Text shown:
Performance Comparisons¶

Understanding how Kelora compares to other command-line tools helps you choose the right tool for each task. This page provides honest benchmarks and guidance on when to reach for Kelora versus alternatives like grep, jq, awk, or specialized CSV tools.

Philosophy: Right Tool for the Job

Kelora trades raw speed for expressiveness and convenience. For simple pattern matching, grep is often 10-100x faster. But when you need multi-stage pipelines, structured transformations, or windowed analysis, Kelora's unified scripting model can be both faster to write and faster to execute than complex bash pipelines.

Quick Decision Matrix¶

Task	Best Tool	Why	When to Use Kelora Instead
Simple text search	`grep` / `rg`	50-100x faster for pattern matching	When you need structured output or follow-up processing
Field extraction	`awk` / `cut`	Faster for simple column splits	When you need type conversion, validation, or enrichment
JSON filtering	`jq`	Comparable speed, ubiquitous	Multi-stage pipelines, metrics tracking, windowing
JSON transformation	`jq`	Similar performance for simple queries	Complex transforms using 100+ built-in functions
CSV analytics	`qsv` / `miller`	Often faster for pure CSV operations	When mixing CSV with other formats or scripting logic
Complex pipelines	Bash + multiple tools	Variable (often slower)	Always - simpler code, fewer moving parts
Large archive processing	Varies	-	When you can use `--parallel` for multi-core speedup
Windowed analysis	Custom scripts	Hard to compare	Built-in `--window` eliminates custom code

Raw benchmark files

Every table in this page is backed by benchmarks/comparison_results/0X_*.md. Regenerate them with just bench-compare to audit or extend the data.

Benchmark Methodology¶

Test Environment (2025-10-26)¶

OS: macOS 15.6.1 (24G90) · x86_64
CPU: Intel Core i5 · 6 cores @ 3.0 GHz · 16 GB RAM
Kelora build: cargo build --release at 09faf43
Toolchain: grep 2.6.0 (BSD), ripgrep 15.1.0, jq 1.6, mlr 6.15.0, qsv 8.1.1, angle-grinder 0.19.5, klp 0.77.0, Rust 1.90.0 (stable)

Material shown:
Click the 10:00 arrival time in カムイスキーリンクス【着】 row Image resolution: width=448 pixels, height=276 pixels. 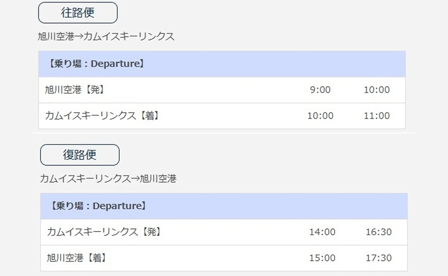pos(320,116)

---

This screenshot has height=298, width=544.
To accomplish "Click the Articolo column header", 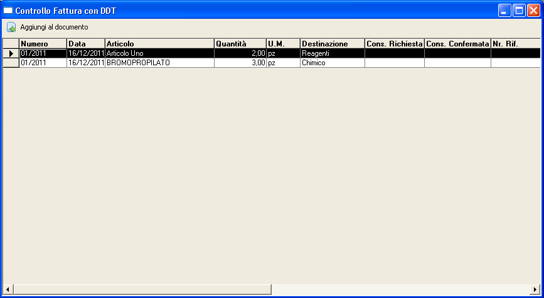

Objective: Continue the Kelora performance comparison page above, starting right after its last line.

Written reply:
Procedure¶

Generate deterministic 100k/500k JSONL fixtures plus derived CSV/log files via benchmarks/generate_comparison_data.sh (wraps generate_test_data.py).
Run ./benchmarks/compare_tools.sh (alias: just bench-compare). Each scenario executes three times; the script reports the arithmetic mean of the recorded wall-clock values (GNU time when available, otherwise date + bc).
All commands stream to /dev/null (or minimal projections) so we measure processing cost rather than disk output.
Raw markdown tables for every scenario are stored in benchmarks/comparison_results/*.md alongside the captured system metadata so results can be audited or re-plotted later.
Throughput figures (events/s) in each table are simply dataset size divided by the mean runtime (100k lines unless noted; 500k for the parallel test).

Benchmark Results¶

Running Your Own Benchmarks

brew install ripgrep jq miller qsv   # install peer tools
cargo build --release                # build Kelora
./benchmarks/generate_comparison_data.sh
just bench-compare                   # wraps ./benchmarks/compare_tools.sh

Every run records the system info and scenario tables under benchmarks/comparison_results/. Copy those into Benchmark Results when you contribute a new machine.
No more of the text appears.